MINIMALISTIC
NETWORK
GENERATOR
An Implementation
Exercise
Juan G. Molinari
Rochester Institute of Technology
Rochester, NY 14623
ITEE 271
Telecommunications Fundamentals
Hallas
I n t r o d u c t i o n
It is likely an understatement to say that telecommunications technology has experienced a
quantum leap in the last 150 years. As significant a development as Gutenberg's printing press, the
telegraph made it possible to instantly transmit written information over distances that previously
would have taken weeks. This was such an obvious improvement over any previous method that
some of the basic problems common to all forms of telecommunication we take for granted today
were virtually ignored. Some of those issues arise from the condition of being able to provide
communication between any two points, and only two points, and other issues arise from the very
elimination of such a restriction (for instance, Raghavendra, 1984). Even though telegraphic signals
were criss-crossing the Atlantic by cable as early as 1858, it was not until 1878 that the first
telephone exchange was installed in Boston, Massachusetts. This may not seem like such an
important development until one imagines the situation created by the necessity of having a separate
telephone connection for every person which one wishes to be able to reach; a company president
who wants each of his ten regional managers to be a phone "call" away would need to have mounted
on his office wall a row of telephones resembling the courtesy phone bank in O'Hare International.
It is important to note that while the luxury of telephone communication was certainly unattainable
for any popular means until well into this century, the issue remained one of financial proportions;
if the executive in question had unlimited funds (as well as unlimited need) he could in theory be
in direct telephone contact with as many people as he wished, and provide interconnections among
his underlings as well, a situation of which the logical extreme would be a meshed network(1).
One of the physical realities of "sharing" a line is that data throughput would suffer. As a
specific example, suppose that node (5) generates an average of 50K per day destined for node (3),
and that node (4), in turn, generates 100K per day for node (2). What that means is that the (43)
line would have to be able to handle both data streams simultaneously, thus increasing its cost(2).
As stated before, the nature of the network will determine which of the two approaches
would be better suited for the transmission of information; network A would be adequate, in the
strict sense of the word, for a phone network except for the fact that (a) the number of phones in
one's living room would equal the number of people one wished to be able to reach, and (b) the cost
of implementing such a network would increase proportionally, making it financially unrealistic.

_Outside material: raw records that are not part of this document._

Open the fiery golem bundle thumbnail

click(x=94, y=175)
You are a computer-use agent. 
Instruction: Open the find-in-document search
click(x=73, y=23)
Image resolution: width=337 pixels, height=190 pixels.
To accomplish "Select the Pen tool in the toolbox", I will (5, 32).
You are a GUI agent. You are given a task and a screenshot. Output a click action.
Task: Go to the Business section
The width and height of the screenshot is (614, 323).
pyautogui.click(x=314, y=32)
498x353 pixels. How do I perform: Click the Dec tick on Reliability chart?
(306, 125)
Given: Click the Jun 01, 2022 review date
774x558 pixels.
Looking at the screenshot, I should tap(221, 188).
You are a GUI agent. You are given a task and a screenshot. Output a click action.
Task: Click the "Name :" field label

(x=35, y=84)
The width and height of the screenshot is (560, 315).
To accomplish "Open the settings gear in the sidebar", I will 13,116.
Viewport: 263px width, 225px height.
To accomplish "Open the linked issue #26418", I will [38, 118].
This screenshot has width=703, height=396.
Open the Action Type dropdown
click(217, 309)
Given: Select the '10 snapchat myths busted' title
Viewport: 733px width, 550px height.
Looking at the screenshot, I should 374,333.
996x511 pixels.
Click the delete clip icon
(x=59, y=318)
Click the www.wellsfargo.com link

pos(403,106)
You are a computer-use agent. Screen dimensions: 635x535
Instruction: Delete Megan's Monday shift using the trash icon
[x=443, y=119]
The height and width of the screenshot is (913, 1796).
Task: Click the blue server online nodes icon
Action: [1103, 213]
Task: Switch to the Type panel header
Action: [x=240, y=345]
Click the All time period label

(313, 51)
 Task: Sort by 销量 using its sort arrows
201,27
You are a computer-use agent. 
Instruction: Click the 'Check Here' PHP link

If the network, on the other hand, was destined for pure data transmission, then the A model would
be able to get data from any node to any other node much quicker than the B model, which would
require additional time to travel from one node to another (for various hardware-related reasons).
On the other hand, having a network with only 4 lines instead of 10 (as in our example) would prove
considerably more affordable, even if there is an extra cost for high-capacity lines.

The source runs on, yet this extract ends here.